El maestro creador de piezas como Sátántangó y El caballo de Turín falleció a los 79 años luego de una larga enfermedad
Ciudad de México, 6 de enero de 2026. El cineasta húngaro Béla Tarr, figura clave del cine de autor europeo y precursor del llamado cine contemplativo, falleció este martes a los 70 años, tras una larga enfermedad. La noticia fue confirmada por la Asociación de Artistas Cinematográficos de Hungría y el cineasta Bence Fliegauf, vocero de la familia.
Tarr dirigió nueve largometrajes de ficción entre 1979 y 2011. En títulos como Sátántangó (1994), Las armonías de Werckmeister (2000) y El caballo de Turín (2000), el director desarrolló una forma radical de experimentar el tiempo y el espacio que lo volvió un autor de culto, por su forma de invitar a la reflexión.
“En una época que parece haber olvidado los valores humanos más básicos, las películas de Tarr siguen siendo increíblemente relevantes y escandalosamente potentes”, declaró Mike Downey, expresidente de la Academia de Cine Europeo, según reportó The Guardian.
“El cine ha perdido a uno de sus verdaderos héroes”.
Tarr nació en Pécs, Hungría, en 1955, en el seno de una familia vinculada al teatro.

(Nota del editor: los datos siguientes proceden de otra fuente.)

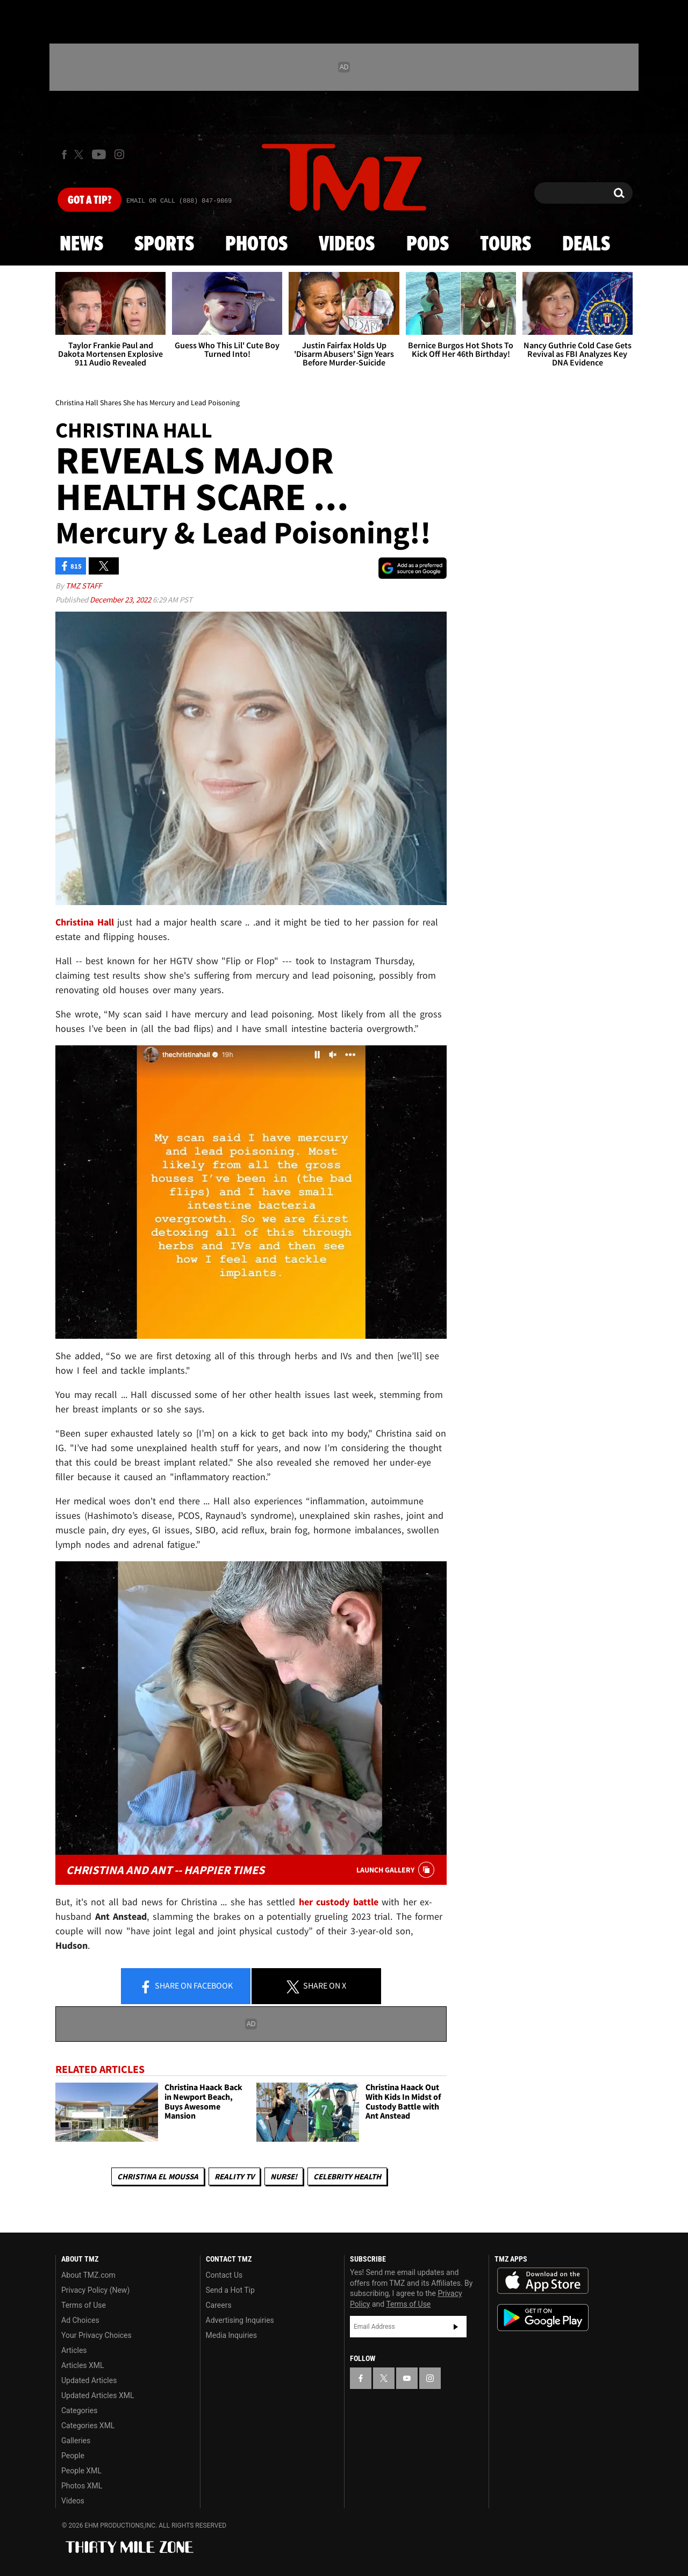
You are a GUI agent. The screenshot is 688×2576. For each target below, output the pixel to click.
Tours (505, 244)
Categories (79, 2410)
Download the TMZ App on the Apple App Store (543, 2281)
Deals (586, 244)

Su padre era pintor de escenografías y su madre apuntadora. Comenzó como actor infantil en una adaptación televisiva de La muerte de Iván Ilich, de Tolstói, y a los 16 años realizaba cortos documentales en formato Súper 8.
Su debut como director fue en 1979 con el largometraje documental Nido Familiar, considerado un retrato realista de la crisis habitacional húngara que ganó el Gran Premio en Mannheim.
En los años 80, Tarr transitó del realismo político de sus primeras películas hacia una forma más estilizada y simbólica. Ese giro se consolidó con La condena (1988), escrita junto al novelista László Krasznahorkai, donde introdujo elementos que marcarían el resto de su obra: planos extensos, personajes socialmente desplazados, atmósferas densas y un uso expresivo del blanco y negro.
La consagración internacional llegó con Sátántangó, adaptación de Krasznahorkai que se extiende durante siete horas y media, y consolidó a Tarr como uno de los cineastas más desafiantes de su generación. La siguió Las armonías de Werckmeister, fábula sobre la llegada de un circo con una ballena muerta en un pueblo remoto, cuya trama aborda el poder, la histeria colectiva y el colapso social.
Codirigió sus tres últimos largometrajes con su pareja y montajista, Ágnes Hranitzky. Entre sus colaboradores más constantes estuvieron también el novelista ganador del Nobel László Krasznahorkai y el compositor Mihály Vig. En El hombre de Londres (2007), adaptación de Georges Simenon, trabajó por primera vez con un elenco internacional encabezado por Tilda Swinton.
En 2011 se despidió del cine con El caballo de Turín, una parábola extrema sobre la miseria cotidiana.
“No quiero ser un director estúpido que se repite y aburre a la gente”, declaró Tarr tras su retiro, según recogió The Hollywood Reporter.
Tras dejar la dirección, fundó la escuela Film.Factory en Sarajevo, donde promovió un modelo pedagógico libre con la participación de cineastas como Apichatpong Weerasethakul, Carlos Reygadas y Gus Van Sant.
Aunque sus películas no fueron éxitos comerciales, su influencia en el cine de autor ha sido profunda. Fue una referencia directa para cineastas como Gus Van Sant –quien le rindió homenaje en Gerry (2002)–, Jim Jarmusch y László Nemes, quien trabajó con él como asistente de dirección. Su estilo, al que algunos críticos llamaron “realismo temporal”, priorizaba la experiencia directa del tiempo y el espacio por encima de la narrativa convencional.
“Mi opinión es que hacíamos comedias. Se puede reír mucho”, dijo en 2024 a The Guardian, tras apuntar que sus películas habían sido mal interpretadas.
“¿Te sentiste más fuerte o más débil al salir del cine? Esa es la única pregunta. Yo quiero que salgas más fuerte”.